Nonlinear Intestinal Absorption of (1→3)-β- D -Glucan Caused by Absorptive and Secretory Transporting System

The mechanism of the nonlinear concentration dependence of intestinal absorption of (1→3)-β-D-glucan was studied using in situ rat intestinal perfusion, as well as the in vitro Ussing-type chamber method mounted with rat intestinal tissue. The intestinal absorption rate constant of a (1→3)-β-D-glucan, laminaran, evaluated by the loop method increased significantly with increasing concentration of laminaran up to 0.5 μM in a nonlinear fashion and tended to decrease at higher concentrations. Mucosal-to-serosal directed permeation of the laminaran across rat ileal sheets evaluated by the in vitro Ussing-type chamber method also decreased in a dose-dependent fashion. Serosal-to-mucosal directed permeation decreased in a concentration-dependent manner. In addition, the serosal-to-mucosal flux was reduced in the presence of metabolic inhibitor, 2,4-di-nitrophenol.

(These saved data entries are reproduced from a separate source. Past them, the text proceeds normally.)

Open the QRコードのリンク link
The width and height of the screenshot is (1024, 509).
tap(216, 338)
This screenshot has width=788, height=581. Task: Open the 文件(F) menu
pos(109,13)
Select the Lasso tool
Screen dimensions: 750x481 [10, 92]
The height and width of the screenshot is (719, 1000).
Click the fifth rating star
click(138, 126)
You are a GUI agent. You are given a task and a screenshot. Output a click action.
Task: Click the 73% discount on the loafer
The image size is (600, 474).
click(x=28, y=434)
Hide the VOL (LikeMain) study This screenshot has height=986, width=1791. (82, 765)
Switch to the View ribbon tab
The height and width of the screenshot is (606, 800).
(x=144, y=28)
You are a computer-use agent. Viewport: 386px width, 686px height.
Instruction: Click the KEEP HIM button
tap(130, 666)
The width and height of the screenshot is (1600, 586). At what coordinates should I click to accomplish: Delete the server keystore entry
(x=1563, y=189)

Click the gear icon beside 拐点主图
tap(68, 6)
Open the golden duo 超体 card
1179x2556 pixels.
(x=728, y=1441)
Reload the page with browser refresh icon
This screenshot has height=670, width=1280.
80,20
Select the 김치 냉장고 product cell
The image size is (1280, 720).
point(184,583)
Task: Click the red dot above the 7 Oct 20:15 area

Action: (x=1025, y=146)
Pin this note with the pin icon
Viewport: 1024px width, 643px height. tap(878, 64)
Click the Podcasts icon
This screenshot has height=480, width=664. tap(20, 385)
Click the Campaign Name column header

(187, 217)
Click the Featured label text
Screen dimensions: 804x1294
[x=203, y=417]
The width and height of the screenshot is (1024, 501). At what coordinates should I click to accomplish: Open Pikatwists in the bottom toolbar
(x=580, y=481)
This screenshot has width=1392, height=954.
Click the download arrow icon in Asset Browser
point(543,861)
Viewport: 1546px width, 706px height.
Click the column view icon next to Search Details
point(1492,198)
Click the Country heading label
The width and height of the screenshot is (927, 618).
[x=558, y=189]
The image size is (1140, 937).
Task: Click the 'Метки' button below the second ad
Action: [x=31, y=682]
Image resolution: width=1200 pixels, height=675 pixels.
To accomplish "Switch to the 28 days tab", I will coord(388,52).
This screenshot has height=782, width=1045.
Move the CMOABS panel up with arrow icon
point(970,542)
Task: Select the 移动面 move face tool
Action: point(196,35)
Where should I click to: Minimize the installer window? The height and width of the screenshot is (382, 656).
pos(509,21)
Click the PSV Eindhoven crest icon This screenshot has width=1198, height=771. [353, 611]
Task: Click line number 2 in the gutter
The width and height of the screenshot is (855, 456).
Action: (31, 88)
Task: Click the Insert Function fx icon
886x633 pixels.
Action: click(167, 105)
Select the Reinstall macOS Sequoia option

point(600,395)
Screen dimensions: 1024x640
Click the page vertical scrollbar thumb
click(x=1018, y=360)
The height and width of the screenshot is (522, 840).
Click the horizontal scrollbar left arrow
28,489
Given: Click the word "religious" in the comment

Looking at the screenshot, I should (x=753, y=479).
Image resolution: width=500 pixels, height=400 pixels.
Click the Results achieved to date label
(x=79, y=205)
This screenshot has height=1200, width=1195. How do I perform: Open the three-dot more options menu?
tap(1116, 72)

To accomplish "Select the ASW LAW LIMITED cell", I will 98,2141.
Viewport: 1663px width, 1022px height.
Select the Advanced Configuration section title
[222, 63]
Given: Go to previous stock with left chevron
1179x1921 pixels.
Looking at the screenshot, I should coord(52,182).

These results suggest that laminaran is secreted into the intestinal lumen predominantly by the efflux transporting system. We conclude that intestinal transport of (1→3)-β-D-glucan involves specialized transporter or something similar in both absorptive and secretory directions, and complex nonlinear intestinal absorption characteristics can be ascribed to the participation of multiple transport mechanism.